Chuck Hayes was again, not eye catching. He had 4 points but really he was nothing impressive. I do not think he deserves a spot on any roster at this point. Europe needs to fill some voids though.
Now for the Wolves. Ebi looked impressive early on feeding Dwayne Jones with some good passes. But man, this kid is full of himself. He brings the ball up the court, trying to shake but only using his right hand and loses the ball. He could not shoot today and looked scared to shoot the ball.
Dwayne Jones had a superb night. He had I believe 14 points and about 7 boards. He was playing good defense even though he is super foul prone. His hands looked better tonight too he was catching the tough passes for a change. This is what I came to expect from him. Much kudos to Jones.
McPherson had a pretty good game. He was working hard and diving for loose balls. I am still impressed on how big this guy is.
McFarlin played well early but let off after that. The guy looks about 6'7" and not huge like a Baxter. Chances of him making a team are slim.
Jon Lucas really impressed me tonight though. The guy did whatever we needed. If we needed a pass, he did it. If we needed points he did it. He made some wild passes today but he had the right idea. I think he will make this team and Bracey won't.
I talked to Skita he said he broke his hand and is not going to return to the summer league games. Bracey hurt his foot.


----------



## kentuckyfan13 (Dec 26, 2003)

Id definatly rather have Lucas than Bracey. I really wish Hayes could make a roster, he is a good example of a great work ethic and attitude too bad he doesnt have the size.


----------



## Yao Mania (Aug 4, 2003)

Rockets 3-0! :banana:


----------



## Jonathan Watters (Jul 20, 2002)

Mid-Day Update
http://www.draftexpress.com/viewarticle.php?a=1048

Late Update
http://www.draftexpress.com/viewarticle.php?a=1049


----------



## PacersguyUSA (Sep 1, 2002)

sheefo13 said:


> Wow. David Harrison did really good today as well. I am coming to think he has an attitude problem because he picked up 2 technicals today. He is showing some very good post moves right now. He is as cordinated as a big man can get. Hopefully his summer league talent will transfer into skills in the actual NBA skills. He reminds me a lot of Jamal Magloire *without the above average shot blocking ability*. He does have some trouble finishing around the basket though.


Harrison was an excellent shot blocker during the season.


----------



## Diable (Apr 26, 2005)

Has McCants been suiting up for the summer league games?I thought that he had signed,but I don't think you guys have said anything about him so far have you?

Edit---Sorry I didn't see that you had him listed as injured. Did not realize he had been hurt


----------



## Pacers Fan (Aug 25, 2002)

> He reminds me a lot of Jamal Magloire without the above average shot blocking ability.


Harrison is definately an above average shot blocker now as a rookie.

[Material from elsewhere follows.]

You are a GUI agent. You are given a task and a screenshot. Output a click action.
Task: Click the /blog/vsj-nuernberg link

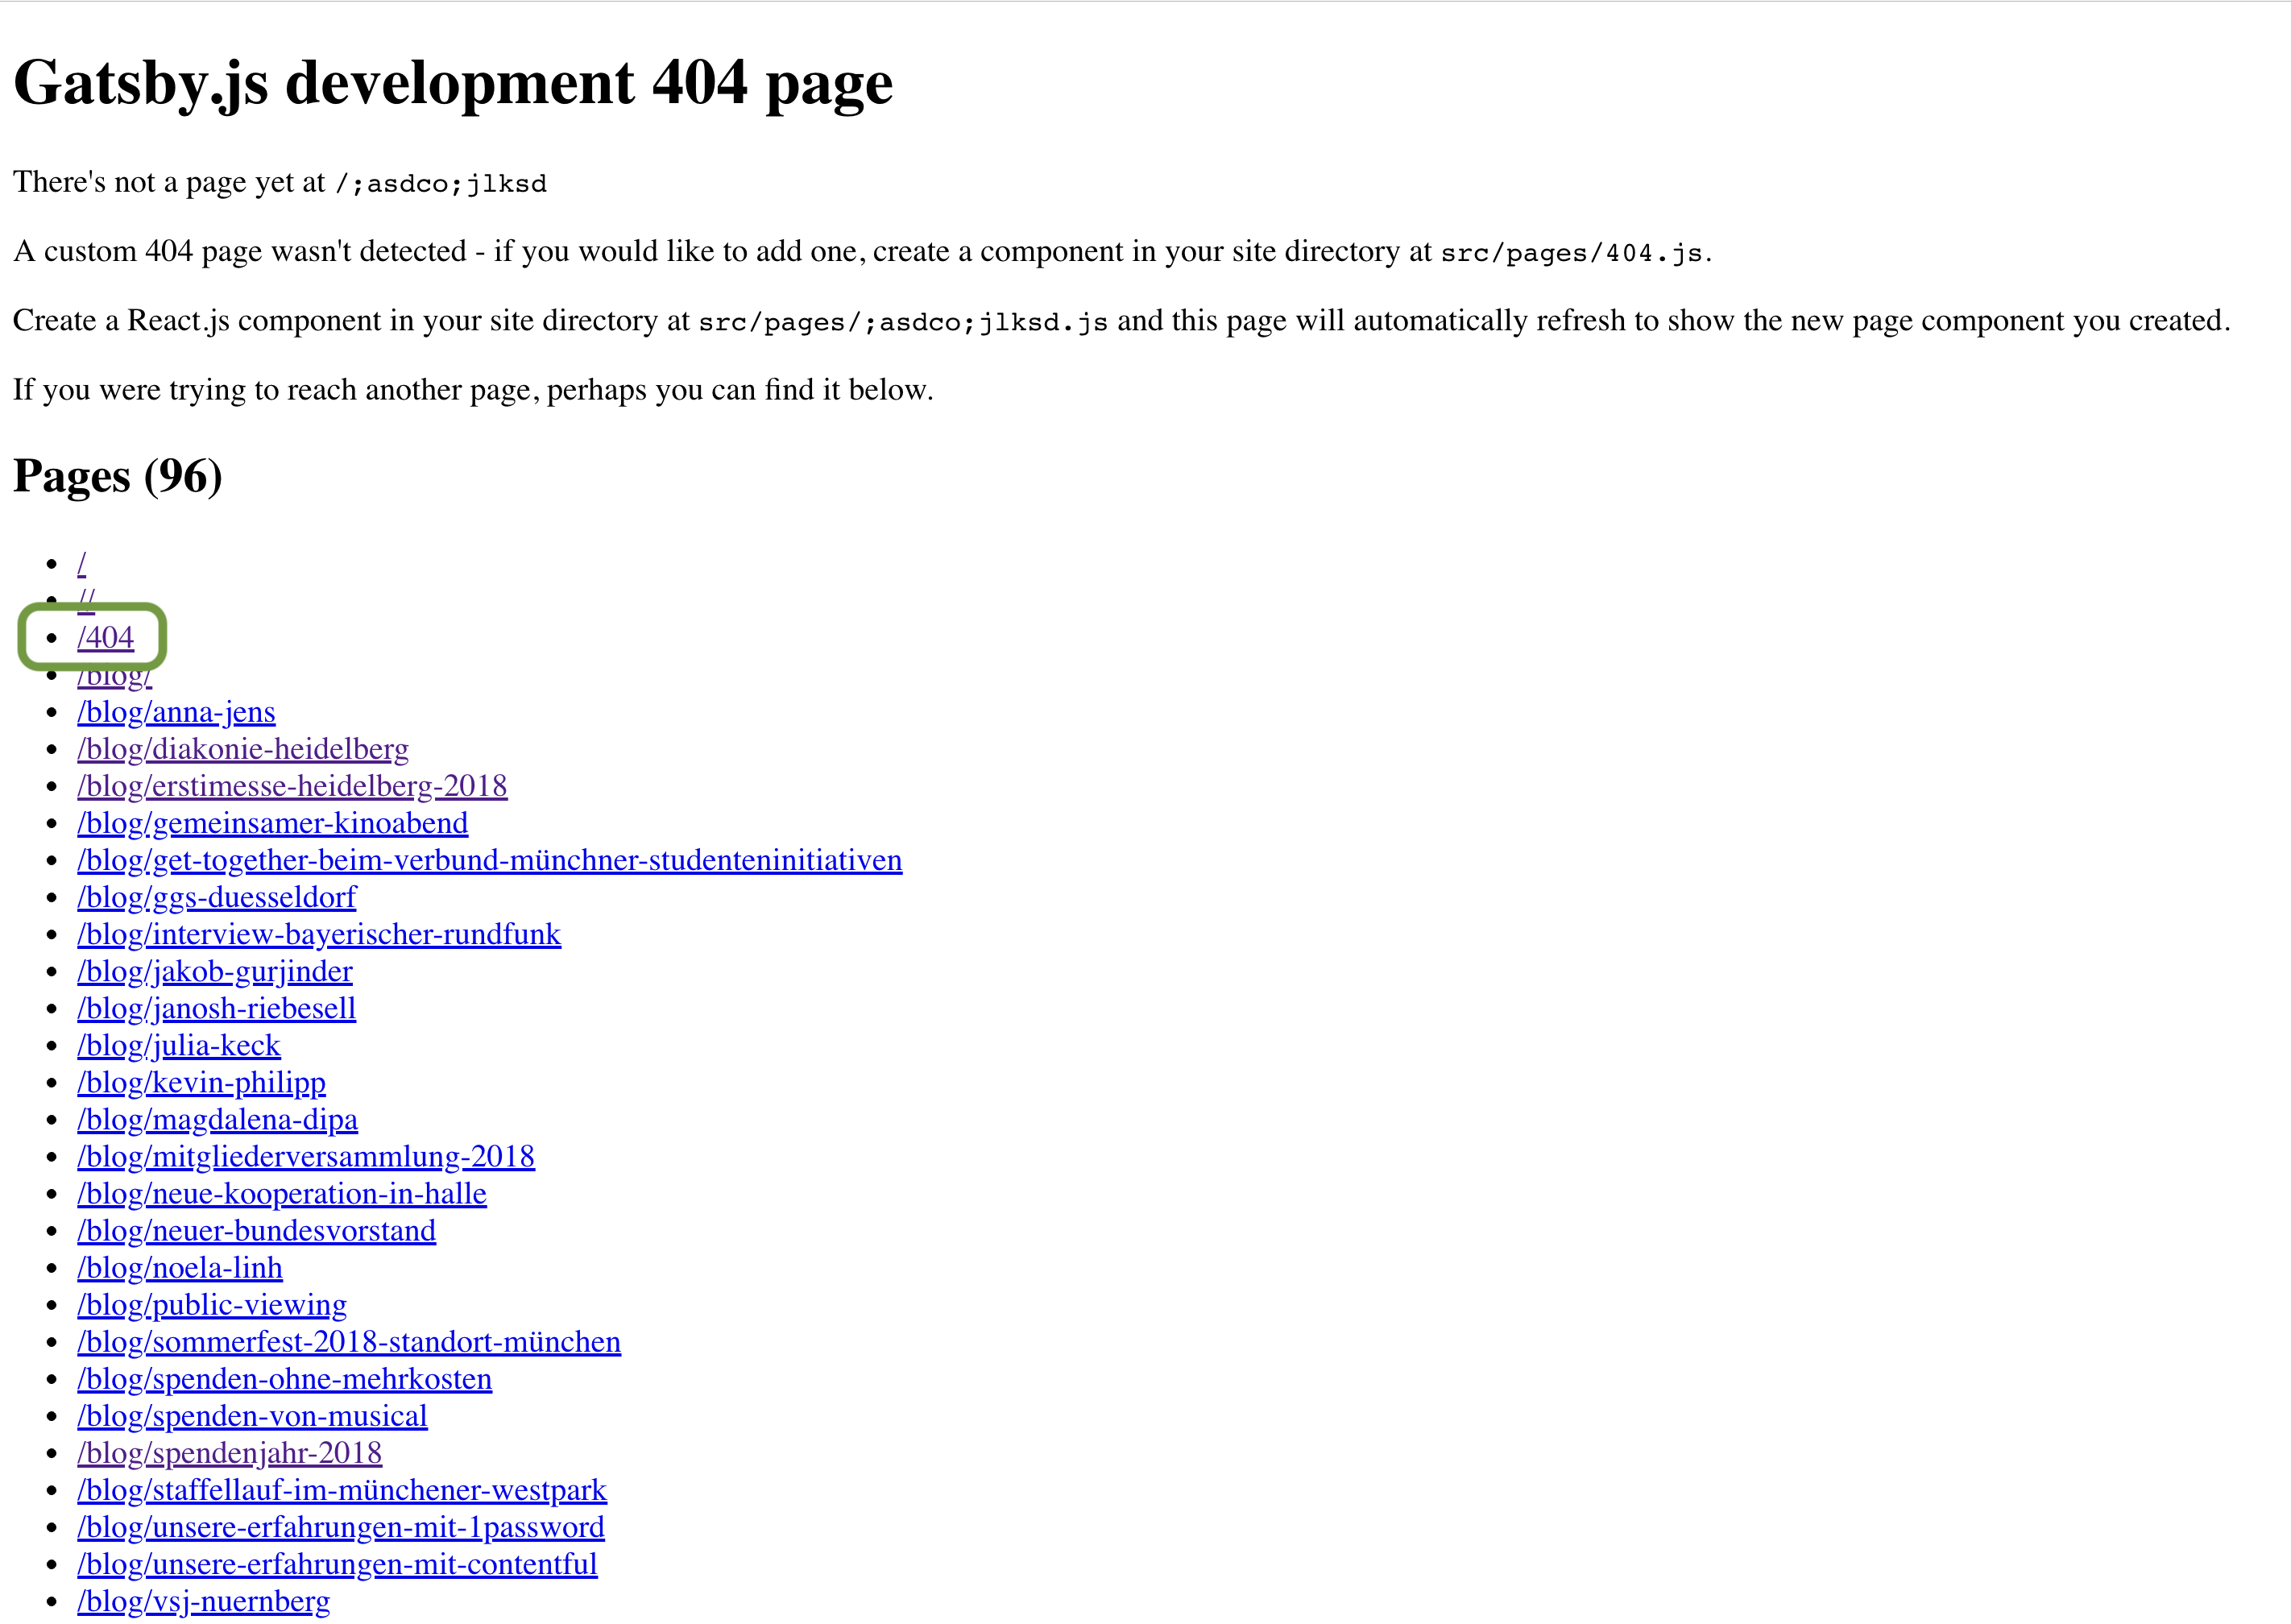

He had some amazing blocks this year that even Jermaine O'Neal might not have been able to get.


----------



## sheefo13 (Jul 13, 2002)

Oh thanks guys. From what I have seen of him over the games I saw him, I never really noticed his shot blocking ability. The shots that he blocks here, well lets say Ervin Johnson could block them. Thanks though for the info.


----------



## Diable (Apr 26, 2005)

How does Omar Cook look and does anyone think he has a decent shot at Toronto's roster.They could certainly use a PG.I had forgotten all about him.He looked like a good prospect at St John's,but he must have been in the D league for what three years now?


----------



## sheefo13 (Jul 13, 2002)

He looks pretty good. His shot is on. He is really not forcing many shots. Some of his passes are a little iffy though. I think he could make a roster but he would have to be more consistent with his shot though. I think it will probably be the D-League again for him. Although I think he should go overseas to better his game.


----------



## sheefo13 (Jul 13, 2002)

*Studs of the Day *
*Lonny Baxter (Rockets)-* 31 PTS, 19 FTA
*Charles Gaines (Pacers)-*13 pts, 13 boards (WHAT?!)

*Duds of the Day *
*Ndudi Ebi (Wolves)-*0/4 FG, 6 PF, 4 TO, 0pts.
Malick Badiane (Rockets)- 0 pts, 3 rebounds

*Most Exciting to Watch *
Andrew Bogut (16 pts, 11boards) and Lonny Baxter (nuff said)


----------



## kentuckyfan13 (Dec 26, 2003)

Who the hell is Charles Gaines?


----------



## sheefo13 (Jul 13, 2002)

Thats what I said. An undersized pf who shoots at any oppurtunity he gets.


----------